Four Reasons Why a Starter Home Is a Bad Investment | Plancorp

Written by Peter Lazaroff | January 3, 2019

Owning a first home is an exciting prospect. It has long been part of the quintessential American Dream.

While owning your own house comes with many intangible benefits that are difficult to quantify, there is a financial aspect you must consider. A house and its mortgage will likely be the biggest items on your balance sheet as a first-time home buyer. The math needs to be taken seriously, and that math usually indicates the idea of a starter home as an “investment” is more myth than reality.

Here are four reasons you might be better off renting and saving the money that would have otherwise been spent on a starter home.

1. You probably won’t build equity in your starter home.

Many first-time home buyers purchase a starter home after paying rent every month for years. They don’t want to keep “throwing money away.” The idea that you’re wasting money comes from the fact that you’re building equity in someone else’s property, not your own. But you’re unlikely to build much equity in a starter home yourself unless you stay in the house for seven to 10 years.

There are two issues with this: For one, most of your mortgage payments will go to interest rather than principal in the early years of a typical mortgage. And two, most people overestimate the length of time they will stay in a starter home.

Getting married, having a family, moving to a new city or changing careers are all common life events that happen around the same time you might be buying your first house.
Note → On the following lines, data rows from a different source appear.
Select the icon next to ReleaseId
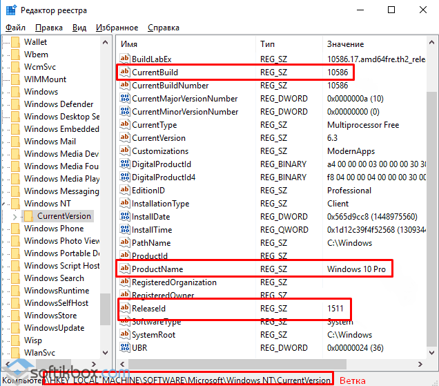Viewport: 439px width, 386px height. 125,308
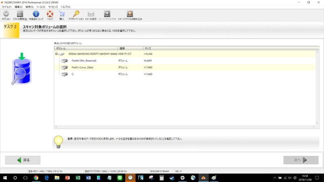Open 本製品について info icon

36,15
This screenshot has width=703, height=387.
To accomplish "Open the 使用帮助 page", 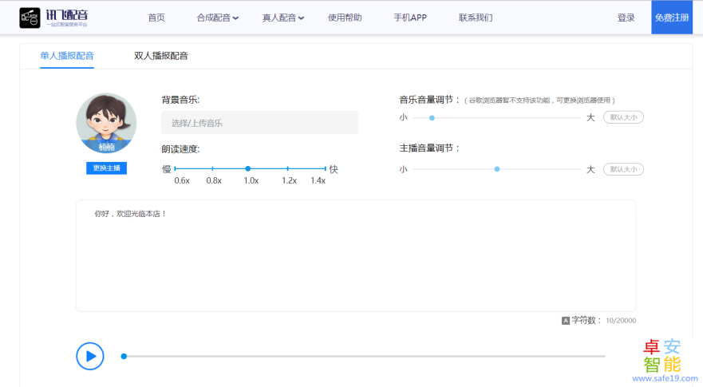I will pos(345,18).
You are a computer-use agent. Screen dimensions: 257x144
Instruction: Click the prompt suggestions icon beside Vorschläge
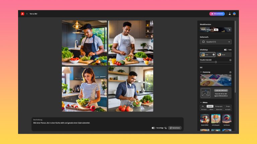[165, 128]
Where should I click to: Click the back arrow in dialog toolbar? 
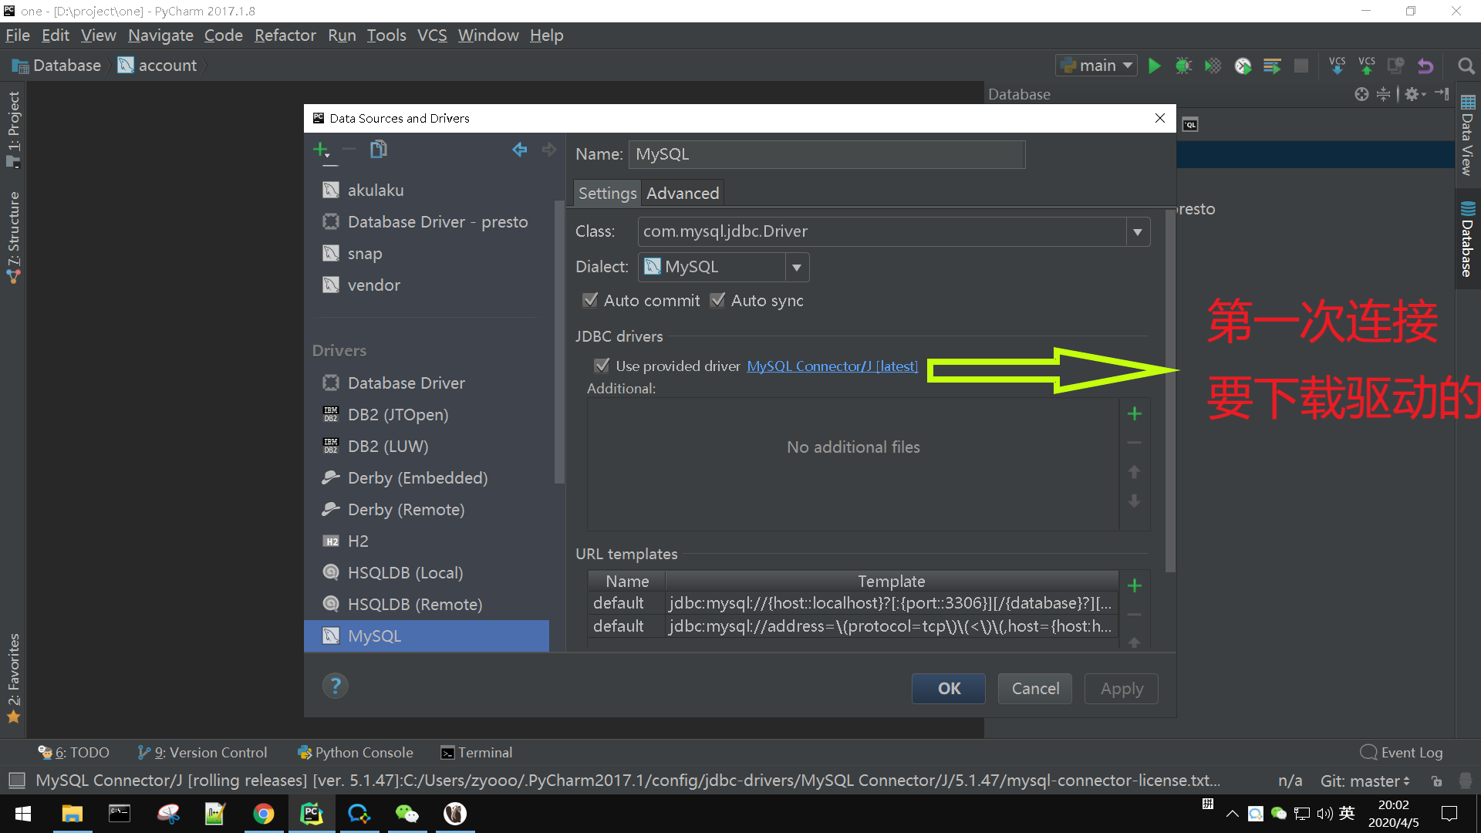coord(520,150)
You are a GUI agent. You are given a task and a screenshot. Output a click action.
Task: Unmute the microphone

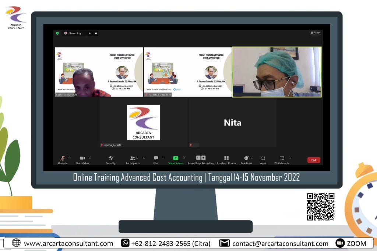(63, 158)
Those changes can turn a once-ideal home purchase into a bad financial decision by simply shortening the time you spend as the owner of the property.

2. You’re unlikely to turn a profit from price appreciation.
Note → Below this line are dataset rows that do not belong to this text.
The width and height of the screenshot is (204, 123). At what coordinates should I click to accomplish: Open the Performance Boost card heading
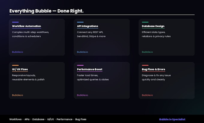90,69
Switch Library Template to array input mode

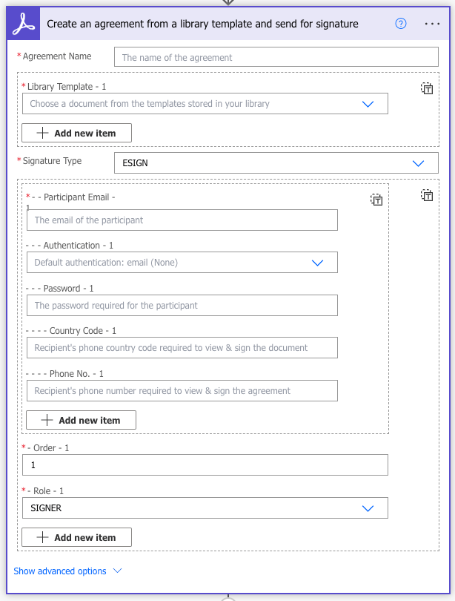pos(427,88)
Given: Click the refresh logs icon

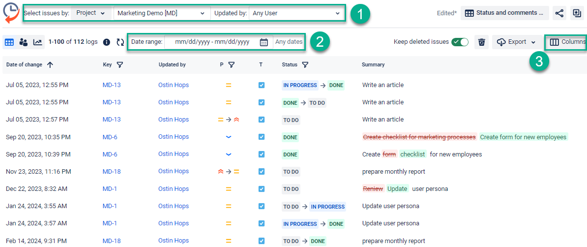Looking at the screenshot, I should coord(120,42).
Many people don’t realize the gains in housing prices mostly come from inflation. Most homes actually depreciate over time when adjusting for inflation, but the problem is compounded further when you consider all the expenses you incur with a starter home.

Right upfront, you'll be out a lot of cash just to complete the transaction--you’ll owe closing costs, agent fees, financing fees and more. You also can expect to pay for regular maintenance, repairs, replacements and renovations. Once you look at the amount of cash you pour into a property you own, you can see how difficult it truly is to come out ahead on a starter home.

3. Homes are illiquid and indivisible.

Speaking of cash, yours will get locked up in your home’s equity for as long as you own it. That’s because houses are illiquid assets. Unlike the liquid assets on your balance sheet, homes are indivisible--you can’t slice off a piece of your kitchen and sell it to get cash.

If you want to tap into whatever little equity you can manage to build in your starter home, you have to refinance your mortgage to take the cash out or borrow through a home-equity line. In both cases, it takes time to access the money and the access to funds come at a cost.

4. A single home lacks diversification.

If you’re going to call a starter home an investment, it’s not a very good one considering it’s a highly concentrated bet on a single neighborhood, in a single region of a single country. Compare that to Vanguard’s Total World Stock ETF (VT), for instance, which has 8,099 holdings across all sectors of 42 countries.

For people who are past the starter phase, and think they’ll be staying in their homes for a long time, the math is obviously different. Those people will be owning their homes long enough to pay off principal, take advantage of inflation and hopefully have other assets so the home isn’t where most of their wealth is concentrated.

And, of course, you may still want to buy a starter home despite all the negatives. Just don’t call it an investment.